Potentially. However, I believe the inductive step is correct. I could be wrong though.

ie. If you assume S(2) is true, lets prove S(3), consider a set of 3 people, {a, b, c}.

apply S(2) to {a, b} are therefore the same age, apply S(2)_ to {b, c} are therefore the same age, this implies a.age == b.age == c.age, there for S(3) is true. The inductive step is done.

Thats what I thought made this a mind bender.

Right, it proves S(2)->S(3), but induction asks you to prove S(n)->S(n+1) for n in general, and not just for some n. The inductive proof doesn't work for S(1)->S(2), so it clearly can't work for the more general n->n+1.

The inductive step is fine, but it only works for n >= 2. The issue is a disconnect with the base case n = 1.

However, if it were possible to prove the case n = 2, we would have a valid inductive proof for n >= 2.

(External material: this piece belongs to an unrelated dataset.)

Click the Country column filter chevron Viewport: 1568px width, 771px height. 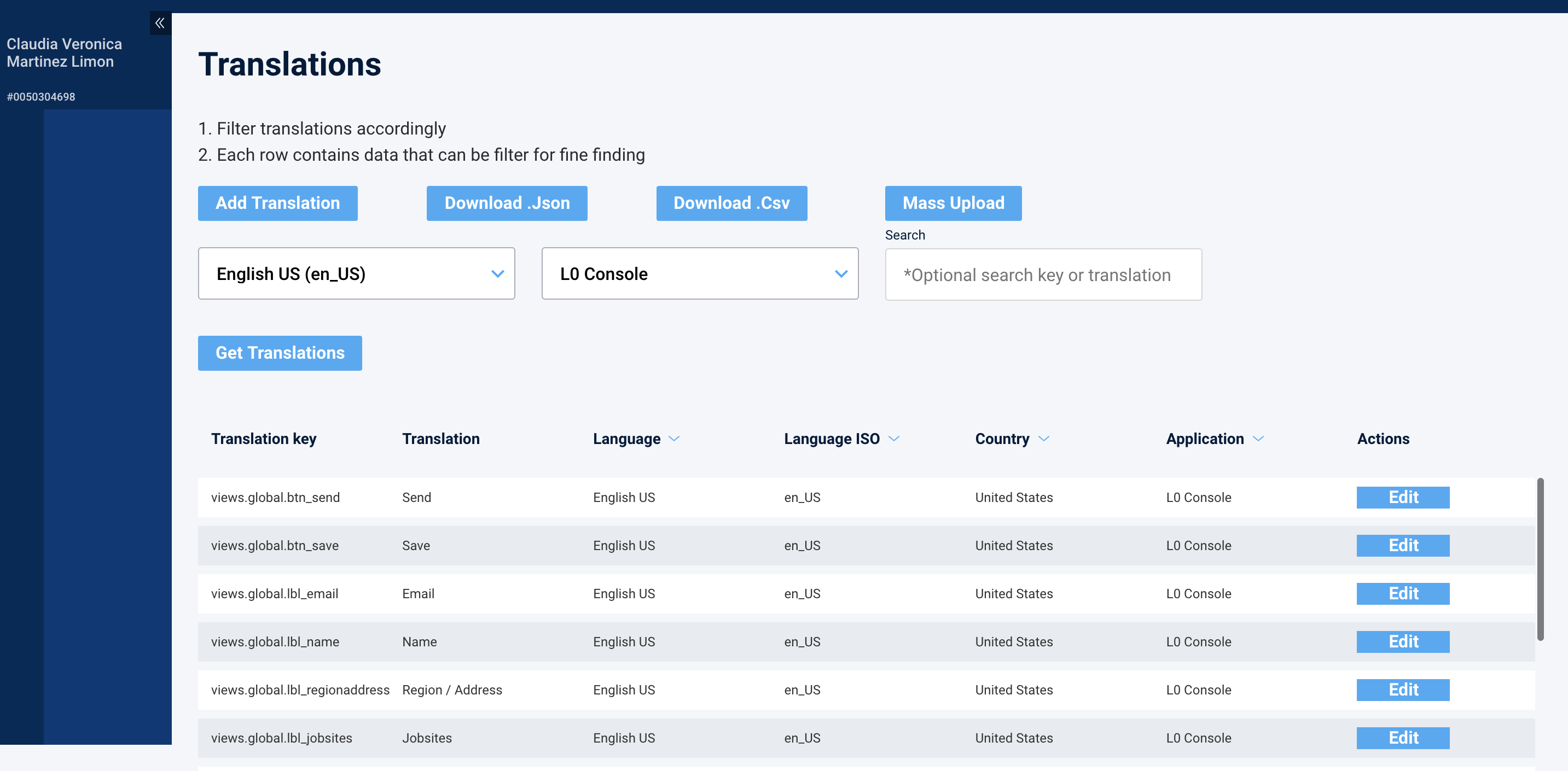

> it only works for n >= 2

Right, so it doesn't work -- either it's a correct proof of a non-sequitur ("true for n implies true for n+1, provided n meets some criteria"), or an incorrect proof of an inductive step ("true for n implies true for n+1").

Because it's claimed to be proof by induction, it's meant to be the latter -- the person doing the proving claimed to have proven the inductive step, and their proof of it was incorrect.

“True for n implies true for n+1, provided n >= 2” is a perfectly good inductive step.

However, it must be coupled with a base case >= 2, which isn’t the case here. The only base case proven is 1.

See also “Induction basis other than 0 or 1” [0].

[0] https://en.wikipedia.org/wiki/Mathematical_induction#Inducti...

Sure, their mistaken proof of the n->n+1 implication could be taken for what it does prove, and such a theorem could be used in other circumstances to prove different things, but that doesn't really bear on any of the claims in the original context.

Nobody was trying or claiming to be doing any other kind of induction. They said they had the base case and the inductive step, and they were clear about the base case and the inductive step. Their proof of the base case was correct, and their proof of the inductive step did not prove what they said it did. It doesn't matter what it did prove.

I think a better characterization of the fallacy is that it is indeed a non-sequitur, but it hides the "provided n meets some criteria" by bamboozling you with "arbitrarily chosen" elements from a set of n+1 so that you might fail to spot where you need 3 elements in a set that potentially has a cardinality of 2.

I believe so yeh.

> Thats what I thought made this a mind bender.

I don't know if I'd call it a mind bender, but it does demonstrate that if one holds that all groupings of two individuals must be uniform with regard to an attribute A, then it follows that any grouping of individuals must be uniform with regard to A.

A simple proof by contradiction:

1) Assume some group of more than 2 individuals is not uniform with regard to A

2) There must be at least one pair of individuals for which attribute A differs

3) Create a subgrouping of one of those pairs

4) Now we have a grouping of 2 individuals which is non-uniform with regard to A

5) But we originally held that all groupings of 2 individuals must be uniform with regard to A

6) Contradiction! Hence a non-uniform grouping with regard to A is impossible, Q.E.D.

What cf-d-ycom wrote is a perfectly accurate description, it seems to me.